Après l’amorçage du déconfinement, le Maroc a entamé une première étape cruciale et sensible de ce processus qui peut prendre plusieurs semaines et diverses tournures. Pour comprendre les différentes phases de cet assouplissement des restrictions, la MAP a approché Majida Zahraoui, professeure en médecine interne, pathologies infectieuses et en médecine tropicale ainsi que présidente du Collègue des internistes du Maroc, pour présenter son point de vue.
1. Quels sont les critères sanitaires et scientifiques adoptés pour établir cette classification de Zone I et Zone II ?
Cette sectorisation en zone I et II est le fruit d’une réflexion basée sur l’analyse de l’expérience des pays qui nous ont déjà précédés en particulier les pays asiatiques (…) C’est aussi le résultat de spéculations de modélisations mathématique qui ont été prises en compte. Cette sectorisation est l’œuvre conjuguée de plusieurs secteurs et ministères.
Vers fin juillet, on aura 25.000 cas positifs de plus dans le pire scénario et auxquels il faut ajouter les cas déjà diagnostiqués. A partir de là, la décision de sectoriser en zones va dépendre du taux de reproduction dans la région le fameux R0 qui doit être inférieur à 0.7, du nombre des cas actifs par 100.000 habitants par semaine (il doit être à moins de 5 cas actifs pour 100.000 habitants).
Cela dépend également du taux de létalité de la région qui doit être inférieur de 3,6% et il faut tenir compte de la capacité minimale en réanimation dans la région mais également d’un certain nombre d’autres critères dont l’adaptation du système de santé.
Le Maroc s’est basé sur la modélisation mais il escompte avoir à peu près 1.975.000 tests d’ici fin juillet. Toutefois, s’il y a lieu on pourra reconfiner selon une stratégie sectorielle comme c’est le cas actuellement dans d’autres pays.
2. En tant que spécialiste des maladies infectieuses, comment réussir la levée du confinement ?
Au plan sanitaire, la réussite du déconfinement est totalement tributaire de la discipline de la population. Il faut absolument se tenir aux gestes barrières et mesures de protection.
La grande question qui se pose est si les citoyens vont s’y tenir.

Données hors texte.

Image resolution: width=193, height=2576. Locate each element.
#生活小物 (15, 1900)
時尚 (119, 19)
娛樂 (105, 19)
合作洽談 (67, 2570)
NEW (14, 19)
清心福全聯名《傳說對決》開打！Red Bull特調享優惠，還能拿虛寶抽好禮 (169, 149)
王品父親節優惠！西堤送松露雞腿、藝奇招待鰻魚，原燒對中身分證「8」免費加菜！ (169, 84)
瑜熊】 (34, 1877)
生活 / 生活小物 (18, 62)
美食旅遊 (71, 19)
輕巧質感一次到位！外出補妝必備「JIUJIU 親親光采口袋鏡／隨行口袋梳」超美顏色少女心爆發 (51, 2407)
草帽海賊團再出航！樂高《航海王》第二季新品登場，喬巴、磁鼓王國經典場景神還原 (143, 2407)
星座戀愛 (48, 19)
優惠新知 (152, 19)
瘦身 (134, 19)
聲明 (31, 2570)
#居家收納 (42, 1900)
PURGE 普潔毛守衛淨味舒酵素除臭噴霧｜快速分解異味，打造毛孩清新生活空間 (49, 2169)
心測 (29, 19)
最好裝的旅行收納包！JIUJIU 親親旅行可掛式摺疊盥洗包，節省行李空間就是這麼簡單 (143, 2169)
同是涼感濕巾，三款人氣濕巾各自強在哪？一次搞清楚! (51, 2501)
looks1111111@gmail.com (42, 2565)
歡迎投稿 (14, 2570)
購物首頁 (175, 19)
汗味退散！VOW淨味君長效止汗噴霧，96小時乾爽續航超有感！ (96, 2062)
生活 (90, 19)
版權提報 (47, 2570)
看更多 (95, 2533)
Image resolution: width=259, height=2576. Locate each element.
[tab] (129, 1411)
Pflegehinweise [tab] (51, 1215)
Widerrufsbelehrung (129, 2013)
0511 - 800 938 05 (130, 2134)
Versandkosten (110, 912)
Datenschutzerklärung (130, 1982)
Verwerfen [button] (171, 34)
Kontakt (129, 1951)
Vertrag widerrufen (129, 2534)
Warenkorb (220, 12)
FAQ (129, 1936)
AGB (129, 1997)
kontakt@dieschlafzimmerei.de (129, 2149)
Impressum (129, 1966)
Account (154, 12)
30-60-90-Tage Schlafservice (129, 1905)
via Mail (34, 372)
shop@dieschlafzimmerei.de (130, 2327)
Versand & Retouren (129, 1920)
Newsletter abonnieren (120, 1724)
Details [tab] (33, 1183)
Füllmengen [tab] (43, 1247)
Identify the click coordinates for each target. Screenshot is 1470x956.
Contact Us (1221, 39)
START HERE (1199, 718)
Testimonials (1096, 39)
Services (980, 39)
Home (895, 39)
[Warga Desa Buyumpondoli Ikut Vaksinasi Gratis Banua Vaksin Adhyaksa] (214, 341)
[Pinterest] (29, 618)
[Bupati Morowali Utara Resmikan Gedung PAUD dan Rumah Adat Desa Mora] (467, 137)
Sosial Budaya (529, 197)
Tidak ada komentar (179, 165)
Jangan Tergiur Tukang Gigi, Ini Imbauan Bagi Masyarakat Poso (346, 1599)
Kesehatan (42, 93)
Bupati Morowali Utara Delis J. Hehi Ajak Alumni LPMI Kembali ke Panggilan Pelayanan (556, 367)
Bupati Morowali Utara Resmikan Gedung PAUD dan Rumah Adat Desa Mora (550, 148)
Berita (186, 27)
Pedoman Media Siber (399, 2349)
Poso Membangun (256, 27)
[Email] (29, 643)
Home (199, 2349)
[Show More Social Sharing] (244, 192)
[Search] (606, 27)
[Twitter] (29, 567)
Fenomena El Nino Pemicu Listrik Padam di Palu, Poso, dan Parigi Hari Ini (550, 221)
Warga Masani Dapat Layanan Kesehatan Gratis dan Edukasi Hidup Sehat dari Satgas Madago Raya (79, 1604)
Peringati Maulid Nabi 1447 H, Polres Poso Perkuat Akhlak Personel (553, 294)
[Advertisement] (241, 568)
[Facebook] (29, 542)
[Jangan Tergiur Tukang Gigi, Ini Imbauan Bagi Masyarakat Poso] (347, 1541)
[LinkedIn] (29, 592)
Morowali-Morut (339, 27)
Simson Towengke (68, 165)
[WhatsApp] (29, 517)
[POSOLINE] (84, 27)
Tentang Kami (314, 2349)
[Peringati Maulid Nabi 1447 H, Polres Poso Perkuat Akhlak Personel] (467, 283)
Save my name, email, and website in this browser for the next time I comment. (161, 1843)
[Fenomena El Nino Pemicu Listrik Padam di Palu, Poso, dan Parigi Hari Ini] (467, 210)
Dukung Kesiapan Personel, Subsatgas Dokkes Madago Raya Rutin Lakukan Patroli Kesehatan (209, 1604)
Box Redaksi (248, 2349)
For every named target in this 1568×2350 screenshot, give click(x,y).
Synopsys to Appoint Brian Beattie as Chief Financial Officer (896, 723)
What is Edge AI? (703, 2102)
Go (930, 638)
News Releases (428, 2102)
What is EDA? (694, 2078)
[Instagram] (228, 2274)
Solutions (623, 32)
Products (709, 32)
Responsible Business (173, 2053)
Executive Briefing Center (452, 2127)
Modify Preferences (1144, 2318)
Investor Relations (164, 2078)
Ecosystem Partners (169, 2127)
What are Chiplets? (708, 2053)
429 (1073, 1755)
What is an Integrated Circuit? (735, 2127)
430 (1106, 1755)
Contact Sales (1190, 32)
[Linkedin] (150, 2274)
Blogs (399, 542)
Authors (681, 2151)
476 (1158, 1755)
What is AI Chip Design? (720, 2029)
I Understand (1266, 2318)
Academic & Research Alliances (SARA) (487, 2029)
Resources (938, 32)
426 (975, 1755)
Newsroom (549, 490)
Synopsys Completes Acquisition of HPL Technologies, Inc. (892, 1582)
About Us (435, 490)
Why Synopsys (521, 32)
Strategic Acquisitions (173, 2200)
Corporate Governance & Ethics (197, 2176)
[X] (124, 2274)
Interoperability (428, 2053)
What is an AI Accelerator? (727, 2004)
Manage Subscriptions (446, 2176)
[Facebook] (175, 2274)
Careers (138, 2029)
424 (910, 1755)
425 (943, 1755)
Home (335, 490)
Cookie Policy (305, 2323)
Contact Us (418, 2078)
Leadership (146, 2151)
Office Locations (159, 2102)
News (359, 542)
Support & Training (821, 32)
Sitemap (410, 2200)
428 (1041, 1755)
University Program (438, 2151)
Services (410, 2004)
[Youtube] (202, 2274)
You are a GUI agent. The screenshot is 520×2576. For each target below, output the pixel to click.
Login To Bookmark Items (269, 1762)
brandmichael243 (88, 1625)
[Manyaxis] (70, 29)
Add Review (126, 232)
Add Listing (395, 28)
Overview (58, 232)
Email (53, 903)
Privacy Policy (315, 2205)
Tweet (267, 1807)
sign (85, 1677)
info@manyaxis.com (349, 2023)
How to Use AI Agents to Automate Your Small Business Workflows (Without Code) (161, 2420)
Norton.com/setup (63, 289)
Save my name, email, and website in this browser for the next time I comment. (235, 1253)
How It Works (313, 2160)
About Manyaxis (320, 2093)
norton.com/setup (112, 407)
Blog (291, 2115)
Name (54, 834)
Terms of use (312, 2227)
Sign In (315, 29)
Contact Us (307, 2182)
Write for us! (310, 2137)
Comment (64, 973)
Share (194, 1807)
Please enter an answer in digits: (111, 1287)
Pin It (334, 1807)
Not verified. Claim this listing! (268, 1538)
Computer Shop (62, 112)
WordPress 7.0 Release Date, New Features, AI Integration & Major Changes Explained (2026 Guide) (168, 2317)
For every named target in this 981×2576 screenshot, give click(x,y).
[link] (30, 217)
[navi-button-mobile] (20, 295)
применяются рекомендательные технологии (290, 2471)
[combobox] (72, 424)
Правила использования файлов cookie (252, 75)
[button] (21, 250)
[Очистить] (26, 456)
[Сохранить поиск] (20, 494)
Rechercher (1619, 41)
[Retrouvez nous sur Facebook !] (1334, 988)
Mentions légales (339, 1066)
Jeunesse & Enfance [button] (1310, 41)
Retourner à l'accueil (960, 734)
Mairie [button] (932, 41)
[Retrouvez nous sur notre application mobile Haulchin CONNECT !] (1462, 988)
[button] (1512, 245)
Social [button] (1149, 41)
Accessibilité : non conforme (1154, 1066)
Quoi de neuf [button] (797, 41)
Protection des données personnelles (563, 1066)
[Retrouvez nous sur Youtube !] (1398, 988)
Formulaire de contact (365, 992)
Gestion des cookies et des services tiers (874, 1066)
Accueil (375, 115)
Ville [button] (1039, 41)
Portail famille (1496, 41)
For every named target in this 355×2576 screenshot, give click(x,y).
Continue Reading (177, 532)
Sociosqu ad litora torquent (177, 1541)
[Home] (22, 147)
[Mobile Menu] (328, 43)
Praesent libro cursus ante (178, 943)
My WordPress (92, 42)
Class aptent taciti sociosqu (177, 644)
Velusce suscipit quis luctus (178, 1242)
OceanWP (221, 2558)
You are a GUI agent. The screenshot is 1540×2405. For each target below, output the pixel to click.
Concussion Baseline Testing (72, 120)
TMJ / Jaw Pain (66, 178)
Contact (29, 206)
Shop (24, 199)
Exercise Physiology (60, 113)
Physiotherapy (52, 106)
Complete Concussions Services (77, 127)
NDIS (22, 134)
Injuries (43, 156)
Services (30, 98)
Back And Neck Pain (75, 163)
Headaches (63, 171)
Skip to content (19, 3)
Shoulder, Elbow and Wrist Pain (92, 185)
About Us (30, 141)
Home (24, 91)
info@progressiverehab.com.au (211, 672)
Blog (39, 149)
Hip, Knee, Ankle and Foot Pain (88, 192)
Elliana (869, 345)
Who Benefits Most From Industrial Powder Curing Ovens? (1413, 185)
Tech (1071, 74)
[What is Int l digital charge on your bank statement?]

Des comportements irresponsables ont été constatés comme ne pas porter de masques ainsi que des réunions de groupe. Même en période de confinement, ces réunions de groupe ont fini en clusters familiaux ou professionnels. On connaît relativement bien la cinétique du virus dans notre pays. Il faut que les gens respectent les gestes barrières pour que la population générale s’immunise.
Cependant, il faut faire attention à un déconfinement anarchique : si on déconfine, il faut que l’on soit capable de tester, tracer et traiter. Le Maroc a veillé à ce que tous les citoyens testés positifs disposent d’une prise en charge en milieu hospitalier.
3. Risque-t-on de revenir en arrière ? Le virus pourra-t-il être plus virulent ?
On ne sait pas s’il y aura une deuxième vague, mais il faut éventuellement s’y préparer. On ne va pas attendre pour qu’elle survienne pour se remobiliser, il faudrait être prêt à toutes les éventualités et aux scénarios les plus sombres.
Plusieurs hypothèses sont possibles dont celle que le virus pourrait ne jamais disparaître. Dès que ce virus s’est réparti de façon étendue au sein de la population, la virulence baisse parce que l’objectif d’un virus c’est avant tout de survivre et non pas de décimer la population.
4. Comment renforcer la riposte du Royaume face au Covid-19 ?
Jusqu’à présent les mesures entreprises par le Maroc ont été exemplaires et c’est le citoyen qui va aider à respecter les gestes barrières et le traçage qui n’est pas accepté par tout le monde.
L’objectif est de pouvoir répertorier les personnes qui sont éventuellement des cas possibles et pouvoir les dépister pour les traiter.
5. A votre avis, quelles leçons doit-on tirer de cette pandémie ?
Plusieurs leçons sont à tirer de cette situation pandémique, notamment garder les réflexes de protection et préserver ce changement de comportement en matière d’hygiène.
Le Maroc a vite pris ses décisions en matière de lutte anti-Civid et tranché sans la moindre tergiversation.